Our results also highlight the need for curated life-history databases. As technological advances increase the speed and throughput of DNA sequencing and sequence processing, making sense of these data in a timely manner requires that natural history data be stored in standard formats in centralized repositories. The rate at which we can make sense of high-throughput survey methods will be limited by our ability to collate auxiliary data. Databases such as Global Biodiversity Information Facility (GBIF), Encyclopedia of Life (EOL), and FishBase (Parr et al., 2014; Froese & Pauly, 2016) contain records of taxonomy, occurrence, and other rudimentary data types, but there is no centralized, standardized repository for even basic natural history data such as body size. As NCBI’s nucleotide and protein sequence database (GenBank) has facilitated transformative studies in diverse fields, an ecological analog would be a boon for biodiversity science.

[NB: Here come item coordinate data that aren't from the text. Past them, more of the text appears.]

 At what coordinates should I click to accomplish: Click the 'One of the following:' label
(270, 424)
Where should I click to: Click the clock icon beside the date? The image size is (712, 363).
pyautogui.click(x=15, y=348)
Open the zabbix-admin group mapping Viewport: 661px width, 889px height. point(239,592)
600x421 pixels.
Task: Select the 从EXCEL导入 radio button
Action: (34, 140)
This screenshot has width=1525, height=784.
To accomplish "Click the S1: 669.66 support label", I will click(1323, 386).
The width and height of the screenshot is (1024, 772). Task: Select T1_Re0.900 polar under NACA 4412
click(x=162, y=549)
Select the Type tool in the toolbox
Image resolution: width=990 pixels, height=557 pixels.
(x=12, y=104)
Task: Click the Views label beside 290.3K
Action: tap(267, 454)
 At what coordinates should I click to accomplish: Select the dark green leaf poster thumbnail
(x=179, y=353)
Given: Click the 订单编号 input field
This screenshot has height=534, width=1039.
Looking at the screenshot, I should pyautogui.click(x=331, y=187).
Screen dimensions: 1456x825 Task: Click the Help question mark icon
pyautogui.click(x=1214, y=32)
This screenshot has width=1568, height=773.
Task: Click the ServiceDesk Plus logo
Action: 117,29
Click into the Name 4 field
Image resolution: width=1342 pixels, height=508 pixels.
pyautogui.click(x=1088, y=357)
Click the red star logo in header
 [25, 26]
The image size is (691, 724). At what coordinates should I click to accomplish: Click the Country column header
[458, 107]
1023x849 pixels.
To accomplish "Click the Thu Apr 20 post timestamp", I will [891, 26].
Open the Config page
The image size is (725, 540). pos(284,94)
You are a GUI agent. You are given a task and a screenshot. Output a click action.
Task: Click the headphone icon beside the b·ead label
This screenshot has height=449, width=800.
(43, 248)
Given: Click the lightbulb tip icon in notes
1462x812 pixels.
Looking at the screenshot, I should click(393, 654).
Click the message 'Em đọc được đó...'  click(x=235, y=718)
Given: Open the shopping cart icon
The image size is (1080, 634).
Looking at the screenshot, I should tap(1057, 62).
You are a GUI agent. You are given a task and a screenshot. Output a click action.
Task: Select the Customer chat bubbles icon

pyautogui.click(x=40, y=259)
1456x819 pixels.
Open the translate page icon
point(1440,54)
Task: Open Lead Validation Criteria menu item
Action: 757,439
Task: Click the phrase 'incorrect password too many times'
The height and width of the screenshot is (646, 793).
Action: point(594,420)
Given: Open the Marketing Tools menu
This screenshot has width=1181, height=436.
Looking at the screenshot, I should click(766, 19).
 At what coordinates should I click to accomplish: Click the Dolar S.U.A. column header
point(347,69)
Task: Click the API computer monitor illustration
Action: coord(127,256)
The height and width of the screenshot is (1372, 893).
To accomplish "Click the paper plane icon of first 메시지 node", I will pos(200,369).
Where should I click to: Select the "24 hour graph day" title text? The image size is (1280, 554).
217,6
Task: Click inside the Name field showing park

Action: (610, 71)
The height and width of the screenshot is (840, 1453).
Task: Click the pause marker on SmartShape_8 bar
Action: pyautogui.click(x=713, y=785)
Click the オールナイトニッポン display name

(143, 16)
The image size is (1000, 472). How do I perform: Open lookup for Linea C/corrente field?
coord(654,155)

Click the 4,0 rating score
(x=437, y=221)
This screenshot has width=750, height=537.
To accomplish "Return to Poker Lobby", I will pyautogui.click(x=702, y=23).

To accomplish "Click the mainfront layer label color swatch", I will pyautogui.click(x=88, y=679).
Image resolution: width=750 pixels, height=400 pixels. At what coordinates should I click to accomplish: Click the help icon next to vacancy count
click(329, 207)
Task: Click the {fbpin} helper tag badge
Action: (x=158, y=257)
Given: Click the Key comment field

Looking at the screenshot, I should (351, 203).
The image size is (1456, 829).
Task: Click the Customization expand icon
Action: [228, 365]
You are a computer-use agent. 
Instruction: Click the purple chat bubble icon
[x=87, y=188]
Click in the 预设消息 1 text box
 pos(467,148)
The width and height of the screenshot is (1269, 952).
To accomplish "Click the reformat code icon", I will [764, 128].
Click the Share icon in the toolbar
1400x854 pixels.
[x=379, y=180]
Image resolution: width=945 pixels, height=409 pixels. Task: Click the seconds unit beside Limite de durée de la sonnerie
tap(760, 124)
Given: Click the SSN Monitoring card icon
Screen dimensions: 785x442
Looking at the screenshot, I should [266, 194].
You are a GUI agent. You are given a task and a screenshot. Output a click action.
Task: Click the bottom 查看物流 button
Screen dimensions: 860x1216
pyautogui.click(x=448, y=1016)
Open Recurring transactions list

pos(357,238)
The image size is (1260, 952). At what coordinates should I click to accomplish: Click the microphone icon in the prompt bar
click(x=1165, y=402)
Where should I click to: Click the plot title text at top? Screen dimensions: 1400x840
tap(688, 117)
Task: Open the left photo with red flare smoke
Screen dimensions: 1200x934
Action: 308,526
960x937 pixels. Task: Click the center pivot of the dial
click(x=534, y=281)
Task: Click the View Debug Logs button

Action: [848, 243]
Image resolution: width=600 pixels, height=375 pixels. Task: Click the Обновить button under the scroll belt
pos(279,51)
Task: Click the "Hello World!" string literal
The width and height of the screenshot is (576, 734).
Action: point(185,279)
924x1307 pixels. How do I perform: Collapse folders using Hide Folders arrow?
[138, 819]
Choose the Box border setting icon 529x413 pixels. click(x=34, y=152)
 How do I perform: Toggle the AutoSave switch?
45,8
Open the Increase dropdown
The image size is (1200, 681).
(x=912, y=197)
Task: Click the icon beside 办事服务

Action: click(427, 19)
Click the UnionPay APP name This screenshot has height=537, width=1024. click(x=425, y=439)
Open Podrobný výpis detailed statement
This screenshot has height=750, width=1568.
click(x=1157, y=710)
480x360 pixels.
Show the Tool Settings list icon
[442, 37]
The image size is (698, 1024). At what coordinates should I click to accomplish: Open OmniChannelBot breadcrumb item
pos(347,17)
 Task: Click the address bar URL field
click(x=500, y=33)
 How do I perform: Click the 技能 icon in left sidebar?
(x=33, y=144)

Surveys based on eDNA are intensely scrutinized because of the danger that the final data are subject to complicated laboratory and bioinformatic procedures. Finding virtually no variability among lab and bioinformatic treatments from the point of PCR onward, we were confident our results represented actual field-based differences among samples. However, we note that one PCR replicate had a clear signal of contamination in that the sequence community was extremely similar to those from a different environmental sample. The source of this error is difficult to identify, but seems most likely to be an error during PCR preparation, either in assignment or pipetting during preparation of indexed primers. While the remainder of our results would be largely unchanged had we sequenced a single replicate per environmental sample, we believe the sequencing of PCR replicates is critical for ensuring data quality in eDNA sequencing studies.
While there is much work to be done before eDNA techniques can be confidently deployed as a standard method for ecological monitoring, this study serves as a first analysis of diversity at the fine spatial scales that are likely to be relevant to eDNA work in the field across a range of study systems.